TASK GOAL:
One line at a time, check the entries below for the word "chevron", and copy each line that has it.

(Stored dataset items)
_____

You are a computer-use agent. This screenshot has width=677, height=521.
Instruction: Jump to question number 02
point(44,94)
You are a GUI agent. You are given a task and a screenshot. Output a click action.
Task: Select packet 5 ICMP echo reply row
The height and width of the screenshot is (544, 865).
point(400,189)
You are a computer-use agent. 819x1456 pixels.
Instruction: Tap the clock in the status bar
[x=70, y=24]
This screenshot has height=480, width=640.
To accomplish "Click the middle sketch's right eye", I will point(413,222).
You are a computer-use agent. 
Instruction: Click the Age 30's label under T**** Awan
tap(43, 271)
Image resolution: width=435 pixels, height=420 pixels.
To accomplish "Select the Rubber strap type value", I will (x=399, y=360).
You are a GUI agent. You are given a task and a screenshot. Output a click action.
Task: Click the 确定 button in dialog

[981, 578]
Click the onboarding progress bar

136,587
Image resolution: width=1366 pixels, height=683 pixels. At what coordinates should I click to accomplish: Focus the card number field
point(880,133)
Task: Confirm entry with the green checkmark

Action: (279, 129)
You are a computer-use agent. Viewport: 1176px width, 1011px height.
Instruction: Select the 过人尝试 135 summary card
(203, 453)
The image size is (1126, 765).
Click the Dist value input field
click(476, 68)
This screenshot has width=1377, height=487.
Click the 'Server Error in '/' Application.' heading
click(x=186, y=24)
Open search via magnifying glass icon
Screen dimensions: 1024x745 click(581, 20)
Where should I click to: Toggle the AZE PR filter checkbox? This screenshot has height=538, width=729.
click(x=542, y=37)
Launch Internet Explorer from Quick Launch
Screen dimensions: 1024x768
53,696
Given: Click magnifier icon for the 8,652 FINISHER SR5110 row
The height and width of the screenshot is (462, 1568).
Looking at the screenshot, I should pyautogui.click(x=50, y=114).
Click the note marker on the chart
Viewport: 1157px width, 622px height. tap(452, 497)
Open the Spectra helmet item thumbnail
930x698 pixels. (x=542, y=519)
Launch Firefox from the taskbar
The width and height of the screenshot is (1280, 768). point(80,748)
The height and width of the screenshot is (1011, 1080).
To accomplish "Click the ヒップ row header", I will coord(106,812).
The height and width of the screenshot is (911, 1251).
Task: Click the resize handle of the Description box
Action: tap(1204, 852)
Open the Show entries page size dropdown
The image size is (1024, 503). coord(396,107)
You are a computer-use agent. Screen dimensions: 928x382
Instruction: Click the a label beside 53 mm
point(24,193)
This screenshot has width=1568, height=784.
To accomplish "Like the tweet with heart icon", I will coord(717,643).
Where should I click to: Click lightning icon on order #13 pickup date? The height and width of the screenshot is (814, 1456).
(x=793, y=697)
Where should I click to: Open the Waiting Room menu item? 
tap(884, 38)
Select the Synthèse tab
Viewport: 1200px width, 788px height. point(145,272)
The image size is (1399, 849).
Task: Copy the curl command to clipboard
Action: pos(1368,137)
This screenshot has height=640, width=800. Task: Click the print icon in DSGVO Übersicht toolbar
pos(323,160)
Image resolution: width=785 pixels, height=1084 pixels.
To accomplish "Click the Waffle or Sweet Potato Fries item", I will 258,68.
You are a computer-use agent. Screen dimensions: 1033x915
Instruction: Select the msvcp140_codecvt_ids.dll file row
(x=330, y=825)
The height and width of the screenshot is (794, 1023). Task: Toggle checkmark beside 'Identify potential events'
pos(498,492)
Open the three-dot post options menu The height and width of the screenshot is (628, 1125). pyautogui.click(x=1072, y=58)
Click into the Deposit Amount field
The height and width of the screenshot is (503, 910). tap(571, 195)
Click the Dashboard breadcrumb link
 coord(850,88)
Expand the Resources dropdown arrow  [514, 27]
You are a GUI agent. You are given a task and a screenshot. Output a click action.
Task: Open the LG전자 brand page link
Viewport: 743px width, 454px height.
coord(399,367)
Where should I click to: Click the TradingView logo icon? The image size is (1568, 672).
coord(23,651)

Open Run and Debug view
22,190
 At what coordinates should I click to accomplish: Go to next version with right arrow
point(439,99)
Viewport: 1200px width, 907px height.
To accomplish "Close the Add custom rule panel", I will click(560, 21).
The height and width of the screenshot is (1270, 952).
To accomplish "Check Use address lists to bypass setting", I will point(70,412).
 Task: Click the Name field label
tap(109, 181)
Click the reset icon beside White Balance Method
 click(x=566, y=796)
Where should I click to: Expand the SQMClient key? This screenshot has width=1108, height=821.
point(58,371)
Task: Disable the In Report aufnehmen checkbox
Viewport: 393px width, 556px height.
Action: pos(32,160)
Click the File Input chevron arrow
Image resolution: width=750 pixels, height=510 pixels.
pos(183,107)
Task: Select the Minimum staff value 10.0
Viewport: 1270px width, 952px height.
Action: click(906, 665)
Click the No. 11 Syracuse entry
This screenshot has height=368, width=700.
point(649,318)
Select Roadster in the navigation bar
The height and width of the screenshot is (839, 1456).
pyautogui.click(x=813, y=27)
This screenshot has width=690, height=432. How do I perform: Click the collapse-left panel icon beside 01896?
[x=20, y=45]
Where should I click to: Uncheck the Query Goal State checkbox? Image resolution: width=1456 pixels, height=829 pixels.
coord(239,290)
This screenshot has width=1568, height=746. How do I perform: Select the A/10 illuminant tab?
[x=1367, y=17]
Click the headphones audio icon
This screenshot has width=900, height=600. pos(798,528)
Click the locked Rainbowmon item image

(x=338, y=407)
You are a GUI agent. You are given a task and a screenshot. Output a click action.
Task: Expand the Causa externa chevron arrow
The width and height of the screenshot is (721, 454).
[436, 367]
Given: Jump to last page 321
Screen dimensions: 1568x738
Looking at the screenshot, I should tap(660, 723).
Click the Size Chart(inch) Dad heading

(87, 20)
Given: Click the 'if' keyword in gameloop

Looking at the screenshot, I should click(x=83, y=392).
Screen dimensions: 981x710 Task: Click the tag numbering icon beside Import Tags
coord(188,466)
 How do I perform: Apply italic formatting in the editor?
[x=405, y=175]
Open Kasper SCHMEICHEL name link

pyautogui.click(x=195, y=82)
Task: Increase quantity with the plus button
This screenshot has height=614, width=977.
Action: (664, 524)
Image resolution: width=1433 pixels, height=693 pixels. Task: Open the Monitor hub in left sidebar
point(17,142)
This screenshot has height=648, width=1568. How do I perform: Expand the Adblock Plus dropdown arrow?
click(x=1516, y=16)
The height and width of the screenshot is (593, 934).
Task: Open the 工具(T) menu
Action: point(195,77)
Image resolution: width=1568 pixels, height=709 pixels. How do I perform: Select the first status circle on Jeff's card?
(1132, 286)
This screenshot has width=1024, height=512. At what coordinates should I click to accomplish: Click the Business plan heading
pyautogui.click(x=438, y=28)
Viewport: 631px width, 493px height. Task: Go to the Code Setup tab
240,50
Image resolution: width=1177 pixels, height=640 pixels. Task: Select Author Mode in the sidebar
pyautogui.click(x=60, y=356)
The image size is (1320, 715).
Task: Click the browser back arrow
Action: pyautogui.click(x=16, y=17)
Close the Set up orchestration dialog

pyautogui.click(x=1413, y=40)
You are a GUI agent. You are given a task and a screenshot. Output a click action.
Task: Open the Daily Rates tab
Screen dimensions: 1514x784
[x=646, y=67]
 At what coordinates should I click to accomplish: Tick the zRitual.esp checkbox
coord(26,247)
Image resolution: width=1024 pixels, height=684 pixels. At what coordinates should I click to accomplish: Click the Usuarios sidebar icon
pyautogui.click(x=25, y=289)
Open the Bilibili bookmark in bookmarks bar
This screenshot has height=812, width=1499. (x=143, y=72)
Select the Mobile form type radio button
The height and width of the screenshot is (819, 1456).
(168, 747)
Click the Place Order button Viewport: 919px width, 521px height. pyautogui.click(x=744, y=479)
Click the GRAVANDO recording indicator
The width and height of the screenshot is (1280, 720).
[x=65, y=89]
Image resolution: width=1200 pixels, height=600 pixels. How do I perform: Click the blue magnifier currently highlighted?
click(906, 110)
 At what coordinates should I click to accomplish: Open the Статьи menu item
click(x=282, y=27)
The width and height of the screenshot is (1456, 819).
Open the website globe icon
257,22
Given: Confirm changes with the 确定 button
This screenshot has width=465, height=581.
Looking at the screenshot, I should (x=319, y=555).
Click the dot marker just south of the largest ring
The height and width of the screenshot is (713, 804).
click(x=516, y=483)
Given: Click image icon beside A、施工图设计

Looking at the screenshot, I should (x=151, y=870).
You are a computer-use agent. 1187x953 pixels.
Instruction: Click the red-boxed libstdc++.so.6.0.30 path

_____

FINISHED EXERCISE:
Click the File Input chevron arrow
Task: Expand the Causa externa chevron arrow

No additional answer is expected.